Assim como descrito por outros setores, a dificuldade em encontrar mão de obra especializada tem levado empresas a suspender projetos, aumentar preços e limitar o volume de serviços oferecidos, comprometendo a competitividade e o crescimento sustentável do setor.
Para superar esses desafios, especialistas sugerem que as empresas precisam adaptar suas rotinas e oferecer condições de trabalho mais atrativas. No entanto, no AVAC-R as tarefas exigem presença constante, sendo mais difícil de flexibilizar. A capacitação técnica e a valorização do trabalho formal são essenciais para garantir a sobrevivência do setor.
O desafio do jovem no mercado
Um dos fatores que mais preocupam é o desinteresse dos jovens pelo emprego formal, uma tendência que se acentuou após a pandemia.
Muitos preferem atividades informais ou empregos que ofereçam maior flexibilidade, como o trabalho remoto, reduzindo o interesse em ofícios que exigem formação técnica especializada e jornadas rígidas.
Os riscos da crescente informalização do trabalho
Uma grande ameaça para o setor de Aquecimento, Ventilação, Ar-Condicionado e Refrigeração (AVAC-R) é a crescente informalização do trabalho.
Muitos profissionais que possuem alguma qualificação ou experiência na área estão deixando empregos formais para atuar como autônomos, atraídos pela maior flexibilidade e pela possibilidade de complementar a renda com outras atividades (como motorista de aplicativo e entregador). Essa migração para a informalidade, embora pareça trazer benefícios imediatos para os trabalhadores, tem impactos profundos e prejudiciais para ambos.
Ao optar por trabalhar de forma autônoma, esses profissionais passam a reduzir sua efetiva participação na área técnica, deixando de buscar capacitação constante e de se manter atualizados com as inovações e normas do mercado.
A falta de incentivo para seguir uma trajetória de especialização compromete não apenas o desenvolvimento individual, mas também a qualidade geral dos serviços oferecidos pelo setor AVAC-R. O mercado, que já sofre com a escassez de mão de obra qualificada, vê-se ainda mais fragmentado por conta dessa pulverização de trabalhadores informais com pouca ou nenhuma preocupação em manter-se competitivos tecnicamente.
Além disso, o aumento no número de autônomos com qualificação limitada enfraquece a capacidade do setor de atender demandas mais complexas e volumosas, que exigem conhecimentos especializados, estrutura adequada e uma organização empresarial eficiente.
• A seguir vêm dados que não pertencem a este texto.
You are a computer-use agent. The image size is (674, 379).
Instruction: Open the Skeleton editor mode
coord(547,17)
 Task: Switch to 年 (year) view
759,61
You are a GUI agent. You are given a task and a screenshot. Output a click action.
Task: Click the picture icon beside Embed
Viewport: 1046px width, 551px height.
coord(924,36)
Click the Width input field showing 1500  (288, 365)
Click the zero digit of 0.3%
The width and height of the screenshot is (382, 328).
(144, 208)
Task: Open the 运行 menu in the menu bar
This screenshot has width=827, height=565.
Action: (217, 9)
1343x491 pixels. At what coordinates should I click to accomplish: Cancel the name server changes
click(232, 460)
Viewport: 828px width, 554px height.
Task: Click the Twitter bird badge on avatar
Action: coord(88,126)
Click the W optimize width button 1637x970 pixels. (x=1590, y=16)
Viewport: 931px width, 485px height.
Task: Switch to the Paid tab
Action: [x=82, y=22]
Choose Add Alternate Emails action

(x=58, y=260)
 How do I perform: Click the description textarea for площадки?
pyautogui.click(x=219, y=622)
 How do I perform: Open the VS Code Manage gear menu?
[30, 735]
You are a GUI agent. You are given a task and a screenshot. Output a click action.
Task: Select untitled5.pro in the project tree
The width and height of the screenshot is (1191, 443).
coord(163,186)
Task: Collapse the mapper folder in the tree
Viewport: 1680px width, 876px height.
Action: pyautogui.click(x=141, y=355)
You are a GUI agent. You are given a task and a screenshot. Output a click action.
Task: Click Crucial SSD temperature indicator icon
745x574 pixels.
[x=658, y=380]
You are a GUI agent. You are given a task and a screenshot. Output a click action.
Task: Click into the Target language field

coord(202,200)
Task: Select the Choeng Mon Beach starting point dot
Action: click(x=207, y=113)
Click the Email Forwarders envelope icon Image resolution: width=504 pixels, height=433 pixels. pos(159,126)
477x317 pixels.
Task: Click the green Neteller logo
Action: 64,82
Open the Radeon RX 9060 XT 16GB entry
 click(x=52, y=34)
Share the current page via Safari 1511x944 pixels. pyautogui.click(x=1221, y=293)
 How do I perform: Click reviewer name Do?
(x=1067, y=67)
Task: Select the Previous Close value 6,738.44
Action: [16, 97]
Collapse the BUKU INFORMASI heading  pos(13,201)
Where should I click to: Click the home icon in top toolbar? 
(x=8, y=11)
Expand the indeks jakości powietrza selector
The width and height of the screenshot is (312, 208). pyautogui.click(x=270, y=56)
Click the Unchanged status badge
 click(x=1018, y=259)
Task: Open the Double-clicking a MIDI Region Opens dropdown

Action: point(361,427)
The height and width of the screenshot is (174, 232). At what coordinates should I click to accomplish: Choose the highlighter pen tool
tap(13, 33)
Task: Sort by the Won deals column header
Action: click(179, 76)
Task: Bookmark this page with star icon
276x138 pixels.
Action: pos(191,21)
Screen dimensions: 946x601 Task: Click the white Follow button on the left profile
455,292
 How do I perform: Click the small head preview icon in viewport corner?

Grandes projetos de climatização, por exemplo, que demandam planejamento técnico rigoroso e cumprimento de prazos, tornam-se inviáveis para profissionais que atuam sozinhos e de forma dispersa. Isso também afeta a confiança dos clientes, que preferem buscar serviços com garantias formais e suporte técnico qualificado, mas se deparam com uma oferta reduzida de empresas estruturadas.
Outro efeito da informalização é a perda de competitividade no mercado formal. Com menos profissionais dispostos a seguir carreira em empresas especializadas, os negócios estruturados enfrentam dificuldades para encontrar e reter talentos, forçando-os a diminuir a oferta de serviços e até a aumentar preços. Ao mesmo tempo, a falta de regulamentação no trabalho autônomo pode acarretar serviços de qualidade duvidosa, colocando em risco a segurança e a eficiência das instalações.